Does your otherwise fearless pup turn into a scaredy cat the second they see a vacuum cleaner? Here’s why the vacuum cleaner seems to elicit such fear, and how to help your dog overcome their phobia.


Vacuuming can be a gruelling enough task without having to concurrently manage a nervous or upset dog. Fear not, it’s relatively common for dogs to be phobic of vacuum cleaners, and in most cases the phobia is manageable, if not completely curable.

Understanding where your dog’s fear stems from is half the battle, and while we can’t know exactly what’s going on inside their little head, here are a few common reasons that dogs experience vacuum cleaner phobias:

  • Lack of exposure: This is the number one reason most dogs are scared of the vacuum cleaner – it’s loud, big, threatening and looks as though it’s attacking you. If your dog hasn’t been introduced to a vacuum cleaner in a gradual, non-threatening way, you can understand that it would be terrifying.
  • Bad experience: If a dog has been startled by a vacuum cleaner, this can possibly turn into a phobia over time.
  • Fearful temperament: All dogs come with their own unique disposition, and some are genetically more fearful than others. These dogs are quite shy and nervous generally, not only around vacuum cleaners.
  • Droving instinct: It’s possible that what appears to be fear – barking, and chasing the vacuum cleaner – is actually your dog asserting its herding instinct. Your vacuum cleaner might appear to be a disobedient sheep that needs to be taught a lesson.

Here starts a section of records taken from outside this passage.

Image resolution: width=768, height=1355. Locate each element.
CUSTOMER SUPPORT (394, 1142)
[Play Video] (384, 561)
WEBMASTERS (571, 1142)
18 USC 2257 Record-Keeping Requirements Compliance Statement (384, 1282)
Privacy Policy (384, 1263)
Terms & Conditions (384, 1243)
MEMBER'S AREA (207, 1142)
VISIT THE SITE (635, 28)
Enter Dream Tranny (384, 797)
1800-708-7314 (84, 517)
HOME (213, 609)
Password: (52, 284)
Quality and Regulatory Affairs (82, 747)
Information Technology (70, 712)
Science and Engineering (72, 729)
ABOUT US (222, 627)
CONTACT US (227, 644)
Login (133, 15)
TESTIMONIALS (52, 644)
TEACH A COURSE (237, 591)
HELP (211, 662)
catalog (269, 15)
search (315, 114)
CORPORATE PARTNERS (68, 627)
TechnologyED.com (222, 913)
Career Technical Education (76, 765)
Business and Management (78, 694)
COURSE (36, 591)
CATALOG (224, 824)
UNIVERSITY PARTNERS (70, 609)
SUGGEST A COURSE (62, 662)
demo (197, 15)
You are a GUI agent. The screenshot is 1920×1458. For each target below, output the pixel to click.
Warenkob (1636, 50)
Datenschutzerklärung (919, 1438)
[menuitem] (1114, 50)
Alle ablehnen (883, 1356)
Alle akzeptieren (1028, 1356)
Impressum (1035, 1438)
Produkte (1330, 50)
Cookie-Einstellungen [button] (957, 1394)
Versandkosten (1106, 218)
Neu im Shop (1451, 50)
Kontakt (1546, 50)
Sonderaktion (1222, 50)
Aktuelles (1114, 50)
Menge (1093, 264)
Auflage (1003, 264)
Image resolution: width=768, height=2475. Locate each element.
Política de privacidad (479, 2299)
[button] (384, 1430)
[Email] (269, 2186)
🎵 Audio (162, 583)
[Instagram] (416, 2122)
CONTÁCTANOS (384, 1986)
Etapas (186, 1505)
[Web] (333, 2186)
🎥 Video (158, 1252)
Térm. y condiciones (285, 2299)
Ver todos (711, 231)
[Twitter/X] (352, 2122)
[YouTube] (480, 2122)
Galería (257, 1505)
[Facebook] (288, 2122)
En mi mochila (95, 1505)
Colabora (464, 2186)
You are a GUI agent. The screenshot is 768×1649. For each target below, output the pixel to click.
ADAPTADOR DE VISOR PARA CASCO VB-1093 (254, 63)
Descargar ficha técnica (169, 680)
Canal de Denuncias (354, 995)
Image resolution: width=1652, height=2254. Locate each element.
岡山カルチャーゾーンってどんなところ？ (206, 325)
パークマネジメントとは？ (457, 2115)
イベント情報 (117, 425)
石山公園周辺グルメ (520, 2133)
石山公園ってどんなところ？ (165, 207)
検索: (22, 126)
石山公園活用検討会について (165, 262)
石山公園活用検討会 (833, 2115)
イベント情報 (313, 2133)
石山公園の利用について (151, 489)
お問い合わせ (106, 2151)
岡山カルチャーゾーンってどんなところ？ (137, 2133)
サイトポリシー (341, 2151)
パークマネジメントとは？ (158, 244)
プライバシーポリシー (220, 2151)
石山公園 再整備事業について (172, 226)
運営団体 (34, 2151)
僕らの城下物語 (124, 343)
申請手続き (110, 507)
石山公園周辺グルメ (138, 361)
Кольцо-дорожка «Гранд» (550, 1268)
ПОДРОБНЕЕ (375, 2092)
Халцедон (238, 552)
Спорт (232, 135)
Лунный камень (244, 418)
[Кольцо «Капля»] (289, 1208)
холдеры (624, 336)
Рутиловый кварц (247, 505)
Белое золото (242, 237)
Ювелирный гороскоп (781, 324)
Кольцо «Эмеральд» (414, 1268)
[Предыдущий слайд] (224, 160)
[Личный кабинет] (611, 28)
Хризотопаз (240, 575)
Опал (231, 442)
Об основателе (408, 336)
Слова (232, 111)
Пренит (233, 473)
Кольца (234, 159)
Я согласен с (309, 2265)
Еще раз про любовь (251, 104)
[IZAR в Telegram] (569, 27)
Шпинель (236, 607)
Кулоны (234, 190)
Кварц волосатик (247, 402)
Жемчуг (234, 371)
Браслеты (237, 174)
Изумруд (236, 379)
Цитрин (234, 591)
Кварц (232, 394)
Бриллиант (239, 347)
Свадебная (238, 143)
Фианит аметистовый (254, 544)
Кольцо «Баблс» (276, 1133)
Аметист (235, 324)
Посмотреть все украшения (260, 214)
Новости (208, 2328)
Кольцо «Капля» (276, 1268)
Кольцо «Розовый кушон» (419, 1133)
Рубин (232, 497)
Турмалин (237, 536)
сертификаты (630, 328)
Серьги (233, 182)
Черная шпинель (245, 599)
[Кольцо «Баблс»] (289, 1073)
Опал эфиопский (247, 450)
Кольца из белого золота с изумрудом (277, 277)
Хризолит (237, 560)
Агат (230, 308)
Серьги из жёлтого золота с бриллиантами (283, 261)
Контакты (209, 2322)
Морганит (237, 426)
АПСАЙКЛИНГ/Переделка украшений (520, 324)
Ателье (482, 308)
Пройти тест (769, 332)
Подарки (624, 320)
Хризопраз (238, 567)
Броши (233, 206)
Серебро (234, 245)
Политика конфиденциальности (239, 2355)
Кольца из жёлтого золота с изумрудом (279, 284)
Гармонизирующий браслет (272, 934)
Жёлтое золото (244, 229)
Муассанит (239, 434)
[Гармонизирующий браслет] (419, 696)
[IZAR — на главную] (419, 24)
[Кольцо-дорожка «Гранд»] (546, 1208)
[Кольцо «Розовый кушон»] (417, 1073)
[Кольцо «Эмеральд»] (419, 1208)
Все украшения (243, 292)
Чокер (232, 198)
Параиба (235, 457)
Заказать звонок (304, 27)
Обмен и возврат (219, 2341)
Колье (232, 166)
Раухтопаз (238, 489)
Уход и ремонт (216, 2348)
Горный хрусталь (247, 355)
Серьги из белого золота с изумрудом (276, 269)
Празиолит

Signs your dog is afraid of the vacuum cleaner

  • Hiding under furniture
  • Drooling
  • Urinating
  • Pacing
  • Barking
  • Destructive chewing
  • Attempting to escape from the vacuum cleaner.

How to treat a vacuum cleaner phobia

There are methods of desensitising your dog to the vacuum cleaner. Depending on the severity of the phobia it’s worth trying to gradually expose them all the while offering them praise and rewarding them with treats. First try putting your dog in the same room as the vacuum cleaner while it’s turned off. Gradually you’ll need to up the ante – try placing a treat on the vacuum cleaner and making your dog take it off, and slowly progress to turn the vacuum cleaner on while your dog is in the room. This will take time, and while it can be frustrating, it’s important to remember not to punish your dog as it will only make them more distressed.

If gradual exposure doesn’t work, it’s worth seeking further advice from your nearest Greencross Vets, as there are some natural products, like pheromones, that can be used to reduce stress in pets that are severely phobic.